目标是用随机森林预测这个数据集的价格。
+---------+--------+--------+-------+------------+
| | weight | color | price | |
+---------+--------+--------+-------+------------+
| 1 | 2 | blue | 20 | = 2 x 10 |
+---------+--------+--------+-------+------------+
| 2 | 2 | red | 60 | = 2 x 30 |
+---------+--------+--------+-------+------------+
| 3 | 3 | blue | 30 | = 3 x 10 |
+---------+--------+--------+-------+------------+
| 4 | 1 | yellow | 5 | = 1 x 5 |
+---------+--------+--------+-------+------------+
| ... | ... | ... | ... | ... |
+---------+--------+--------+-------+------------+
| 1200000 | 4 | blue | 40 | = 4 x 10 |
+---------+--------+--------+-------+------------+
首先将颜色列中的字符串转换为整数值。
+---+--------+-----+
| | color | int |
+---+--------+-----+
| 1 | yellow | 1 |
+---+--------+-----+
| 2 | blue | 2 |
+---+--------+-----+
| 3 | red | 3 |
+---+--------+-----+
| 4 | ... | ... |
+---+--------+-----+
所以数据集应该是这样的:
+---------+--------+--------+-------+------------+
| | weight | color | price | |
+---------+--------+--------+-------+------------+
| 1 | 2 | 2 | 20 | = 2 x 10 |
+---------+--------+--------+-------+------------+
| 2 | 2 | 3 | 60 | = 2 x 30 |
+---------+--------+--------+-------+------------+
| 3 | 3 | 2 | 30 | = 3 x 10 |
+---------+--------+--------+-------+------------+
| 4 | 1 | 1 | 5 | = 1 x 5 |
+---------+--------+--------+-------+------------+
| ... | ... | ... | ... | ... |
+---------+--------+--------+-------+------------+
| 1200000 | 4 | 2 | 40 | = 4 x 10 |
+---------+--------+--------+-------+------------+
这是对它们进行分类的正确方法吗? 然后随机森林必须预测测试集中的价格列。 随机森林算法如何理解其中一些值比其他值多?

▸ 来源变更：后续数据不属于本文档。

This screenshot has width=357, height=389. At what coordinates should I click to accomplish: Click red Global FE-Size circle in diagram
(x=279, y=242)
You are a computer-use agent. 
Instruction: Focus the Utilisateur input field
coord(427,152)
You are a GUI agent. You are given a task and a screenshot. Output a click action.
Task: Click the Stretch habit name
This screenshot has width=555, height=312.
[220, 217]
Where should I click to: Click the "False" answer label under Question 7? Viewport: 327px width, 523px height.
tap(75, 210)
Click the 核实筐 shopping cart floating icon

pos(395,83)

data = df.drop('price', axis = 1)
data = np.array(data)
train_X, test_X, train_y, test_y = train_test_split(data, test_size = 0.25, random_state = 42)
rf = RandomForestRegressor(n_estimators= 1000, random_state=42)
rf.fit(train_X, train_y);
predictions = rf.predict(test_X)